Ce slogan est déjà employé à l’envi dans les territoires d’Outre-mer, notamment aux Antilles, par les autonomistes et les indépendantistes qui rejettent la France et les Antillais originaires de l’hexagone.
Ce qu’il faut bien comprendre, c’est que les Outre-mer servent depuis des années de laboratoire d’expérimentation de tout le nouveau corpus idéologique que reprend LFI comme étendard de sa campagne pour 2027 et dont « la nouvelle France » constitue l’accomplissement.
Derrière tous ces mots une idée simple : certains seraient plus légitimes que d’autres à bâtir la France de demain.
On nous parle de « grand remplacement », de terres et de quartiers qu’il faudrait interdire aux métropolitains, aux blancs, aux juifs, de populations qui devraient repartir des territoires ultra-marins.
Ces discours ne sont pas nouveaux. Ils ressemblent aux slogans identitaires qui prospéraient en France dans les années 70 et 80 autour du fameux « La France aux Français ».
Hier comme aujourd’hui, le mécanisme est le même : désigner une catégorie de population comme un problème en raison de son origine.
Ce n’est pas cela la France, ni la Martinique ou la Nouvelle-Calédonie, à qui Mélenchon promet l’indépendance.
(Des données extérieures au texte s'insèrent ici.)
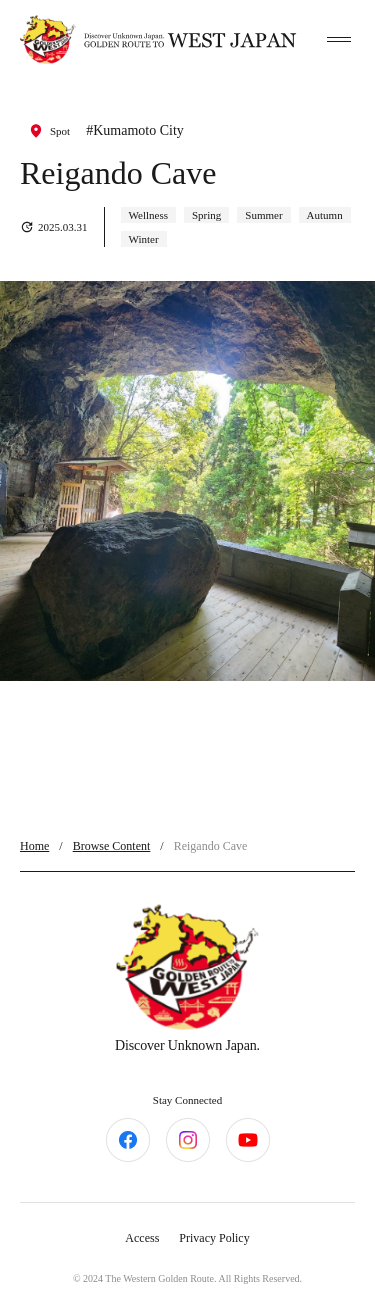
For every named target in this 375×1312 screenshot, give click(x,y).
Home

Ce n’est pas l’état d’esprit de la grande majorité des Français, qui vivent leur identité avec fierté sans avoir besoin de rejeter les autres.
Mais une minorité bruyante impose ses thèmes, ses fantasmes et ses outrances dans le débat public. Et trop souvent, le silence leur sert de caution.
Il est temps que la classe politique républicaine prenne clairement position contre ce communautarisme. Il est temps que les élus condamnent ces dérives sans ambiguïté. Il est temps que l’État prenne au sérieux la diffusion de ces discours de rejet qui prospèrent sur les réseaux sociaux et dans certains groupes de discussion et qui sont repris par des militants extrémistes d’extrême droite.
Ironie de l’histoire : il y a 40 ans, la Martinique avait empêché Jean-Marie Le Pen d’atterrir sur son sol. Quarante ans plus tard, ce sont certaines de ses idées qui semblent avoir trouvé une piste d’atterrissage. Et c’est le cas dans toute la France.